In a statement the FDA said, “Approved food color additives are considered safe and they have not found a cause and effect relationship between dyes and hyperactivity in children.”

Meanwhile, natural food colorings are becoming more common — you just need to check the labels.

Comments (19)
  1. Eliza says:

    “Approved food color additives are considered safe and they have not found a cause and effect relationship between dyes and hyperactivity in children.”

    Maybe so but what about the average consumer, say 20-30 years down the road that has been ingesting the color additives? I think long term affects need to be addressed. Wouldn’t be surprised to find that there are numerous side effects including neurological disorders.

  2. Edward Bryan says:

    9 Food Additives That May Affect ADHD

    ADHD and food additives
    By Amanda Gardner
    Will eliminating dye-containing foods from a child’s diet help ADHD? Experts say there’s not enough evidence to recommend this action, although a small subset of children may benefit.

    Most studies of a possible link analyzed blends of additives, not single ingredients, making it difficult to find a culprit.

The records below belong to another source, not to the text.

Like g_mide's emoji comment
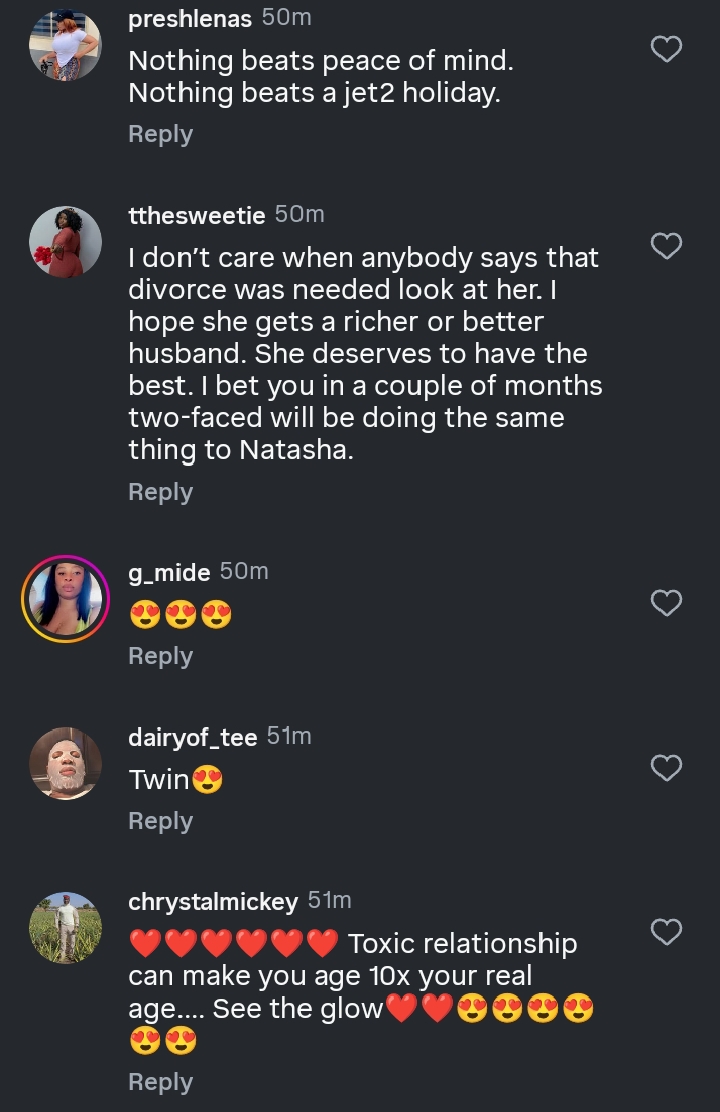The height and width of the screenshot is (1112, 720). (666, 602)
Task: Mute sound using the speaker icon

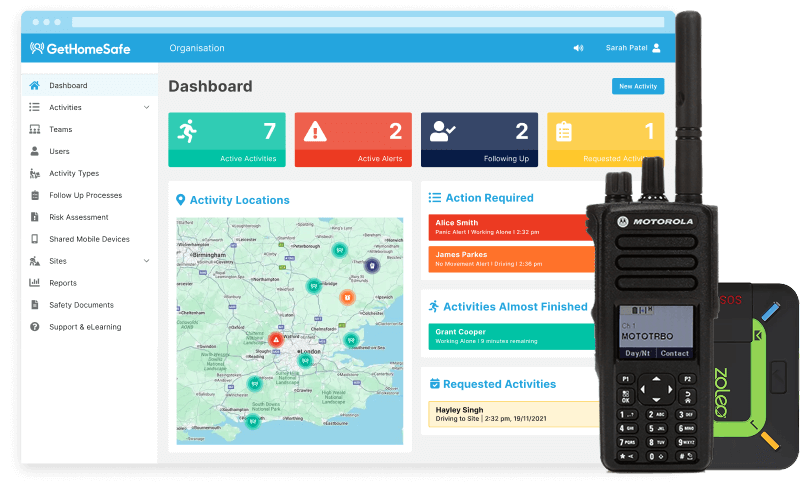Action: (578, 48)
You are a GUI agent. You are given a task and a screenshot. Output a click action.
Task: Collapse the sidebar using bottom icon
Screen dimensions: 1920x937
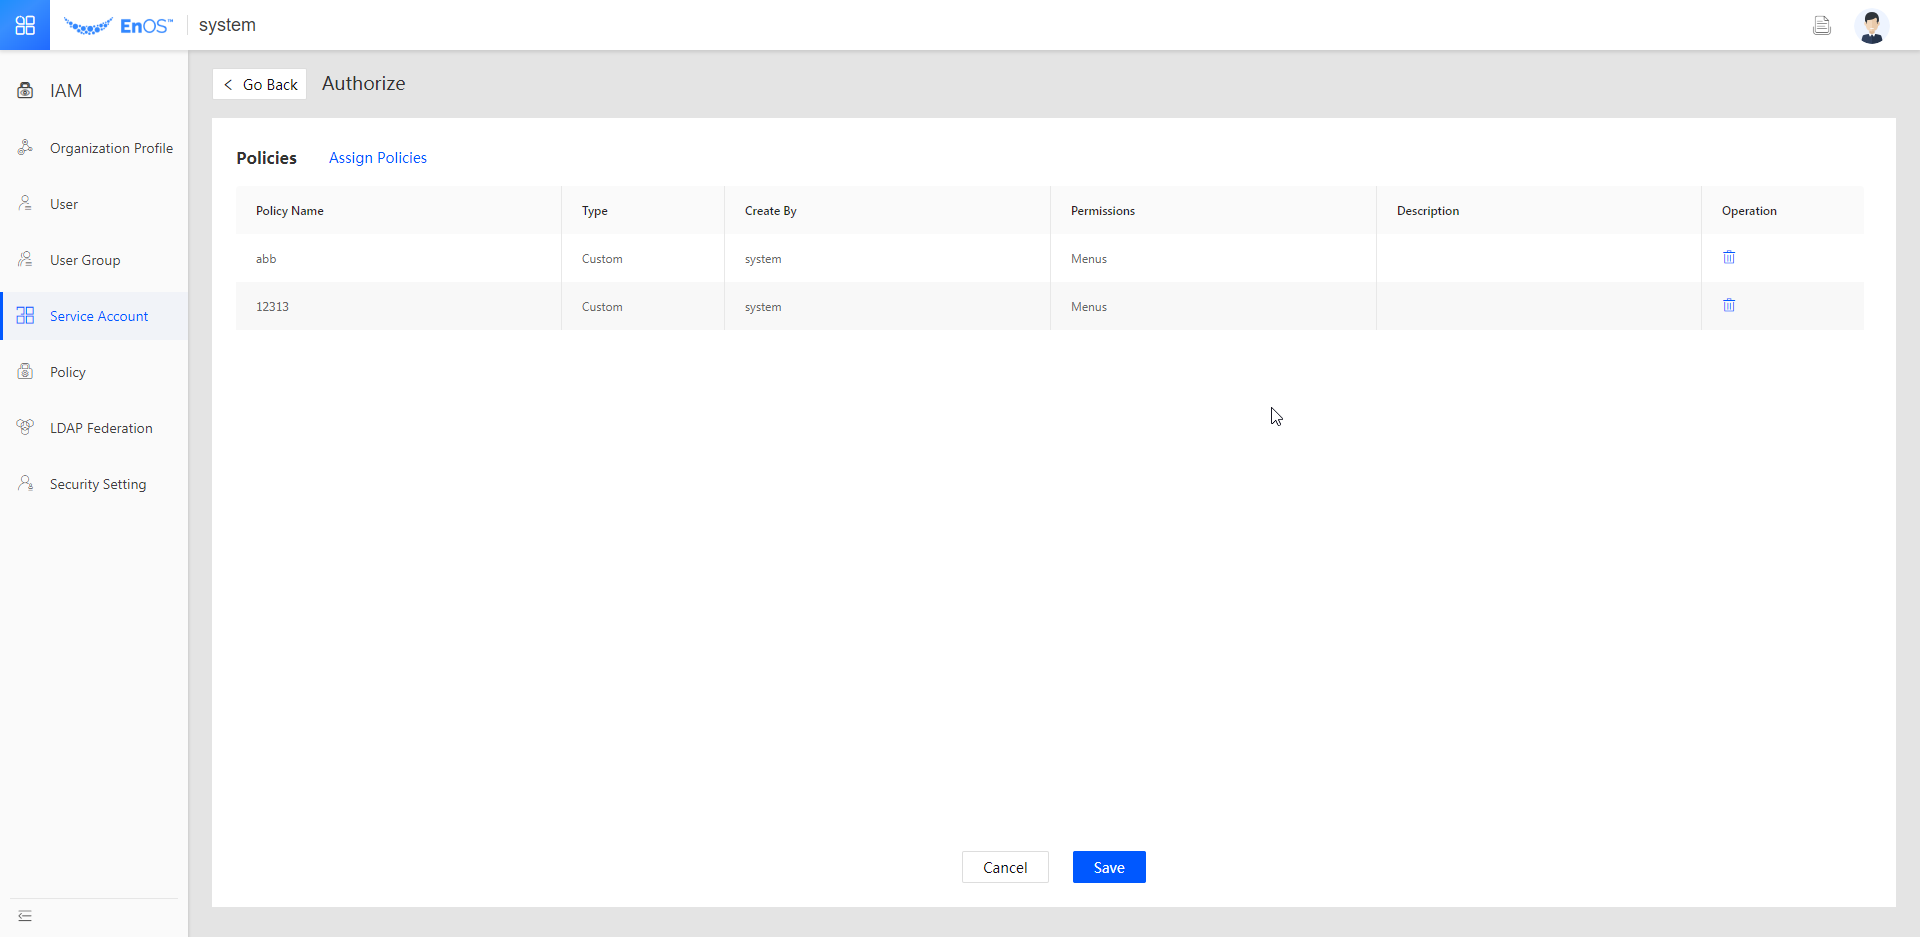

    However, here’s a list of additives that could aggravate attention problems, although none (with the exception of Yellow No. 5) has been studied alone in humans. A comprehensive list of dyes in food products can be found at the Institute for Agriculture and Trade Policy.

  3. Lynn Meade says:

    Once again Europeans take caution and protect their citizens and Americans won’t change anything until there are obvious casualties. Protect the companies. Americans: Eat at your own risk. FDA what good are you?

  4. Edward Bryan says:

    These food colors come from Kuwait known as Motor oil or 10w40

  5. Emily says:

    Thank you so much for sharing. My daughter has awful reactions to Red Dye 40 (hyperactivity, violent temper tantrums and sometimes hives). I had no idea the dangers in other dyes. It blows my mind how often it is used when it is not necessary. The fact that it’s used in antibiotics and children’s OTC drives me batty! My daughter has gone spastic on amoxi, because it’s dyed pink. She spends more time bouncing off the wall, then resting and getting better.

    1. Edward Bryan says:


      The Autonomic Nervous Systems

      peripheral nervous system

      autonomic nervous system

      Sympathetic nervous system

      Parasympathetic nervous system

    2. Edward Bryan says:

      Emily, The food colors shouldn’t be in the food at this point, since 1960 the FDA had to find a way to keep food from going bad, Well it’s 52 years later we now have good refrigeration to keep food from going bad. The food colors come from kuwait ( Motor Oil ), or ( Coal Tar ). If you do anything at all, you must start with a petition ( 100 Signatures ) Min. to the FDA. Its a tough battle.
      I found out with my children, the less food colors, the healthier they are and better control.


  6. meginp says:

    Spice Supreme artificial food dye sold in stores says on the back that it is ” “safe” “. Yep, they actually label it “safe” in quotes right on the package like safe is a matter of opinion. I called the manufacturer, Gel Spice, Inc to ask them why safe is in quotes on the back & no one was ever available to return my call

  7. R.C. says:

    Can anyone recommend children’s medications without dye? My 8 and 11 yo are so much better behaved without the dye but I find it hard to find fever-reducer and other such medications without dye. Can anyone help? Thanks

    1. Y.H. says:

      I took my child off of food dyes 10 years ago. I use Diabetic Tussin for coughs, throat,congestin it is dye free. Advil for fever.

  8. Gayle says:

    Talk to the pharmacy, they do have a clear tylenol but not all places carry it. My friends daughter can not have red dye at all, she will have a very long temper tantrum when she does.

    I can’t believe even Twinkies(which are yellow) have red dye in them.